- [Given problem]:
In the records below, switch every "callout" to "annotation" and change nothing else. Omit the pictures from your answer.

Dataset excerpt
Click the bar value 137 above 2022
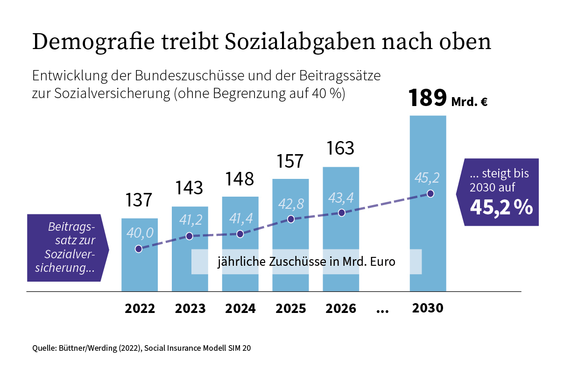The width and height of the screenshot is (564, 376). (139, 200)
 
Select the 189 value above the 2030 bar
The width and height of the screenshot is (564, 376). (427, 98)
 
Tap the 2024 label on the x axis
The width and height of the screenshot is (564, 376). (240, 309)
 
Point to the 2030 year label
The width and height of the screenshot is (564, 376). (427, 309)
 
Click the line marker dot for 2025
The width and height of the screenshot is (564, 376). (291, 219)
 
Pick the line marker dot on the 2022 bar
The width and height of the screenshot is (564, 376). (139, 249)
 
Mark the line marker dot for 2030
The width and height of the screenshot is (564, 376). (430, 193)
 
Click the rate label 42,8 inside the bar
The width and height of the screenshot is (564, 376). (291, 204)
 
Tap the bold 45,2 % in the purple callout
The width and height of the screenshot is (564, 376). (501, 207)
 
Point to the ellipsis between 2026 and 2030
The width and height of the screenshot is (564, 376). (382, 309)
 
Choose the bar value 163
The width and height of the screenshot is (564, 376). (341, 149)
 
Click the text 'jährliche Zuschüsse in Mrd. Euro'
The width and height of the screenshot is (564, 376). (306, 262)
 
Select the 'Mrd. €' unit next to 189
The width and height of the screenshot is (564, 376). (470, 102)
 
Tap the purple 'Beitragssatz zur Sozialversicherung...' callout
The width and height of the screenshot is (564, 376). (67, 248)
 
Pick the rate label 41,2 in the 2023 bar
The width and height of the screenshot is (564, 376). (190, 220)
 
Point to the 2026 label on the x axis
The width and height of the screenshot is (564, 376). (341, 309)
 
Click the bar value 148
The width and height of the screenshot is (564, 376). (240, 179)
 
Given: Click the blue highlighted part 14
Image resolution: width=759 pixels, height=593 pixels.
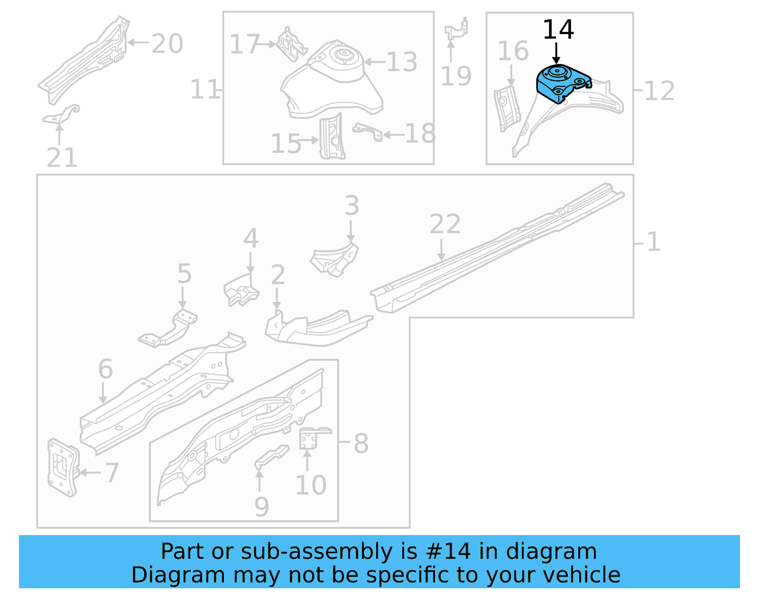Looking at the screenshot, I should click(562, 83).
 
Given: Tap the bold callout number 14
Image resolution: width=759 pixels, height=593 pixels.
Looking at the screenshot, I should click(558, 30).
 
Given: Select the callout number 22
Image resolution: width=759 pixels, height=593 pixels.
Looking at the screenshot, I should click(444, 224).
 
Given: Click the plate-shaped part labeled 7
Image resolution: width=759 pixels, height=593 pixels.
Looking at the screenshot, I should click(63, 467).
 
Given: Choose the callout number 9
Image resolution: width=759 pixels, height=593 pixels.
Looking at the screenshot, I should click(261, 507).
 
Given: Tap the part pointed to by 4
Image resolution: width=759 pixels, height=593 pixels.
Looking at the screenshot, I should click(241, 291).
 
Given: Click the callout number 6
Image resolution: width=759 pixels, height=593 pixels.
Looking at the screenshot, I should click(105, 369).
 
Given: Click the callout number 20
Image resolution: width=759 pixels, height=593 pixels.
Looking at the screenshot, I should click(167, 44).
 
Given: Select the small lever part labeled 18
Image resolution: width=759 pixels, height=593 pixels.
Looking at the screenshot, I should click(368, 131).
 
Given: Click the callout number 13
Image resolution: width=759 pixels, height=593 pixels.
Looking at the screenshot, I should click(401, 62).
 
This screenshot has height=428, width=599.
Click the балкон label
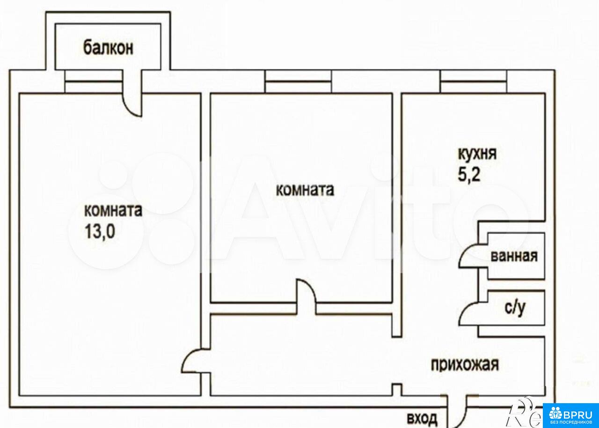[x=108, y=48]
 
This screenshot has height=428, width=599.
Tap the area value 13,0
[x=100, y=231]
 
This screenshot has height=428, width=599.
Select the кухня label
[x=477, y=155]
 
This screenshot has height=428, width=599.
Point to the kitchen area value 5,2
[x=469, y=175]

- [Expected answer]:
Click the bar value 137 above 2022
The width and height of the screenshot is (564, 376). (139, 200)
 
Select the 189 value above the 2030 bar
The width and height of the screenshot is (564, 376). (427, 98)
 
Tap the 2024 label on the x axis
The width and height of the screenshot is (564, 376). (240, 309)
 
Point to the 2030 year label
The width and height of the screenshot is (564, 376). (427, 309)
 
Click the line marker dot for 2025
The width and height of the screenshot is (564, 376). (291, 219)
 
Pick the line marker dot on the 2022 bar
The width and height of the screenshot is (564, 376). (139, 249)
 
Mark the line marker dot for 2030
The width and height of the screenshot is (564, 376). (430, 193)
 
Click the rate label 42,8 inside the bar
The width and height of the screenshot is (564, 376). (291, 204)
 
Tap the bold 45,2 % in the purple annotation
The width and height of the screenshot is (564, 376). (501, 207)
 
Point to the ellipsis between 2026 and 2030
The width and height of the screenshot is (564, 376). (382, 309)
 
Choose the bar value 163
The width and height of the screenshot is (564, 376). (341, 149)
 
Click the text 'jährliche Zuschüsse in Mrd. Euro'
The width and height of the screenshot is (564, 376). (306, 262)
 
Select the 'Mrd. €' unit next to 189
The width and height of the screenshot is (564, 376). (470, 102)
 
Tap the purple 'Beitragssatz zur Sozialversicherung...' annotation
The width and height of the screenshot is (564, 376). (67, 248)
 
Pick the rate label 41,2 in the 2023 bar
The width and height of the screenshot is (564, 376). (190, 220)
 
Point to the 2026 label on the x axis
The width and height of the screenshot is (564, 376). (341, 309)
 
Click the bar value 148
The width and height of the screenshot is (564, 376). (240, 179)
 
Given: Click the blue highlighted part 14
Image resolution: width=759 pixels, height=593 pixels.
Looking at the screenshot, I should click(562, 83).
 
Given: Tap the bold annotation number 14
Image resolution: width=759 pixels, height=593 pixels.
Looking at the screenshot, I should click(558, 30).
 
Given: Select the annotation number 22
Image resolution: width=759 pixels, height=593 pixels.
Looking at the screenshot, I should click(444, 224).
 
Given: Click the plate-shaped part labeled 7
Image resolution: width=759 pixels, height=593 pixels.
Looking at the screenshot, I should click(63, 467).
 
Given: Choose the annotation number 9
Image resolution: width=759 pixels, height=593 pixels.
Looking at the screenshot, I should click(261, 507).
 
Given: Tap the part pointed to by 4
Image resolution: width=759 pixels, height=593 pixels.
Looking at the screenshot, I should click(241, 291).
 
Given: Click the annotation number 6
Image resolution: width=759 pixels, height=593 pixels.
Looking at the screenshot, I should click(105, 369).
 
Given: Click the annotation number 20
Image resolution: width=759 pixels, height=593 pixels.
Looking at the screenshot, I should click(167, 44).
 
Given: Select the small lever part labeled 18
Image resolution: width=759 pixels, height=593 pixels.
Looking at the screenshot, I should click(368, 131).
 
Given: Click the annotation number 13
Image resolution: width=759 pixels, height=593 pixels.
Looking at the screenshot, I should click(401, 62).
 
This screenshot has height=428, width=599.
Click the балкон label
[x=108, y=48]
 
This screenshot has height=428, width=599.
Tap the area value 13,0
[x=100, y=231]
 
This screenshot has height=428, width=599.
Select the кухня label
[x=477, y=155]
 
This screenshot has height=428, width=599.
Point to the kitchen area value 5,2
[x=469, y=175]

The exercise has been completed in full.